++++ Recorded data

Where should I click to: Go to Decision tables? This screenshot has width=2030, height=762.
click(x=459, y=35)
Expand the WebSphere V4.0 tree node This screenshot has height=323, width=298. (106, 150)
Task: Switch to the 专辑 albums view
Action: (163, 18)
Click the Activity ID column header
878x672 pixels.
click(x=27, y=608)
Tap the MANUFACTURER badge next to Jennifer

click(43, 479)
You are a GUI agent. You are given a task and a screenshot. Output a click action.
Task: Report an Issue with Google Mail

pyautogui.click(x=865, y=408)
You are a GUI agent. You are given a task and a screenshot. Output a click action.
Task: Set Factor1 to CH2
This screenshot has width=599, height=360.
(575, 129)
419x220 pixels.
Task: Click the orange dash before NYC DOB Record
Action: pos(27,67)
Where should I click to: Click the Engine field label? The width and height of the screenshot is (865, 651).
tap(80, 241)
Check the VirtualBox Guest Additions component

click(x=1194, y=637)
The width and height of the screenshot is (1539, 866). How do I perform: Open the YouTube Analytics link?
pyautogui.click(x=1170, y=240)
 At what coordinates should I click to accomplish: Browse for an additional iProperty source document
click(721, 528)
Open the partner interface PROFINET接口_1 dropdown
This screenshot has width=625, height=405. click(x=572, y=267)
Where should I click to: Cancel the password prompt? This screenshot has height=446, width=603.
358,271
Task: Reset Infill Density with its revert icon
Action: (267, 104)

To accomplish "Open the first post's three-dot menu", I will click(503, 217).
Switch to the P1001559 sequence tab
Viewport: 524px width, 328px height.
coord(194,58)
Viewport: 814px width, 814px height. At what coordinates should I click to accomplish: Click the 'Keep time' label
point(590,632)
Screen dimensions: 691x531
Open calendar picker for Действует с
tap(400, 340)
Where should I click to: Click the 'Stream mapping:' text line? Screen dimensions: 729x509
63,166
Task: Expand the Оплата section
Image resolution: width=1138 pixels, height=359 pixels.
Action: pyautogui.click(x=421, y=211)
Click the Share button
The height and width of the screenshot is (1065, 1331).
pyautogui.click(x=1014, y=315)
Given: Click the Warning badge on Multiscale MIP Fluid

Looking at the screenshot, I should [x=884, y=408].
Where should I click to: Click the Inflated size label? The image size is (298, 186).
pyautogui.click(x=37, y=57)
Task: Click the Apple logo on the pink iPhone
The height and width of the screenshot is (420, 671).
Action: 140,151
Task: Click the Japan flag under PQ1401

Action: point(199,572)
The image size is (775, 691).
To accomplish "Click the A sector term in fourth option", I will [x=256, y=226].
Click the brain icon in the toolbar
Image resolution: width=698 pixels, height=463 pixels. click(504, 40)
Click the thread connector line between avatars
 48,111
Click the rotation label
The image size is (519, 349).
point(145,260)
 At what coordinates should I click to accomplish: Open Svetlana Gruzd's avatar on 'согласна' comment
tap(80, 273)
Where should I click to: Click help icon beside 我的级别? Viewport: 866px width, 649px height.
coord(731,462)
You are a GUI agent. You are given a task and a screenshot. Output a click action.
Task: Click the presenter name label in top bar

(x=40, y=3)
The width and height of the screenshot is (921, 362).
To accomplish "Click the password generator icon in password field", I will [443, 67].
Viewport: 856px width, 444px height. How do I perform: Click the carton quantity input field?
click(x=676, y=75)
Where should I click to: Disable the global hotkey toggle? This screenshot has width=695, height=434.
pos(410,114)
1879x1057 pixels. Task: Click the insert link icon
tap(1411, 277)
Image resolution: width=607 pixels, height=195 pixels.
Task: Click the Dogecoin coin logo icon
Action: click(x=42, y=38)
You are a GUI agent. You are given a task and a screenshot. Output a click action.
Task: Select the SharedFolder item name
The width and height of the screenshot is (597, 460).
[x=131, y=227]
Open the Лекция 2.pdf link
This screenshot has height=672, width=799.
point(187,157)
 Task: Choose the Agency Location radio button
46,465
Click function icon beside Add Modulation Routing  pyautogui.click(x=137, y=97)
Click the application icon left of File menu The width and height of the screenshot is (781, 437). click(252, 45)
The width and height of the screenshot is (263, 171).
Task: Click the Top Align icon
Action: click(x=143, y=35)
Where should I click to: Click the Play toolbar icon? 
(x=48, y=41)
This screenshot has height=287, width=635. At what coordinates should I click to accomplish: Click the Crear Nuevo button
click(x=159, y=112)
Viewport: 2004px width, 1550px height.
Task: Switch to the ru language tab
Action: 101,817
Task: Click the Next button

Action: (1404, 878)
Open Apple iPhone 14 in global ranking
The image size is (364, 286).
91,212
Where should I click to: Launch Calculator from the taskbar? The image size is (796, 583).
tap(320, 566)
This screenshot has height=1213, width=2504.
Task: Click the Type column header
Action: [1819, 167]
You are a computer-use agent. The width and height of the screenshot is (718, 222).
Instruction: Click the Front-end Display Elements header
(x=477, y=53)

++++++++

■ **Exercise prompt**: Can you rewrite the listing from its start through the line containing "pyautogui.click(x=1170, y=240)", with "GUI agent" changed to "desktop agent" and nothing else altered?

■ **Result of this task**:
Where should I click to: Go to Decision tables? This screenshot has width=2030, height=762.
click(x=459, y=35)
Expand the WebSphere V4.0 tree node This screenshot has height=323, width=298. (106, 150)
Task: Switch to the 专辑 albums view
Action: (163, 18)
Click the Activity ID column header
878x672 pixels.
click(x=27, y=608)
Tap the MANUFACTURER badge next to Jennifer

click(43, 479)
You are a desktop agent. You are given a task and a screenshot. Output a click action.
Task: Report an Issue with Google Mail

pyautogui.click(x=865, y=408)
You are a desktop agent. You are given a task and a screenshot. Output a click action.
Task: Set Factor1 to CH2
This screenshot has width=599, height=360.
(575, 129)
419x220 pixels.
Task: Click the orange dash before NYC DOB Record
Action: pos(27,67)
Where should I click to: Click the Engine field label? The width and height of the screenshot is (865, 651).
tap(80, 241)
Check the VirtualBox Guest Additions component

click(x=1194, y=637)
The width and height of the screenshot is (1539, 866). How do I perform: Open the YouTube Analytics link?
pyautogui.click(x=1170, y=240)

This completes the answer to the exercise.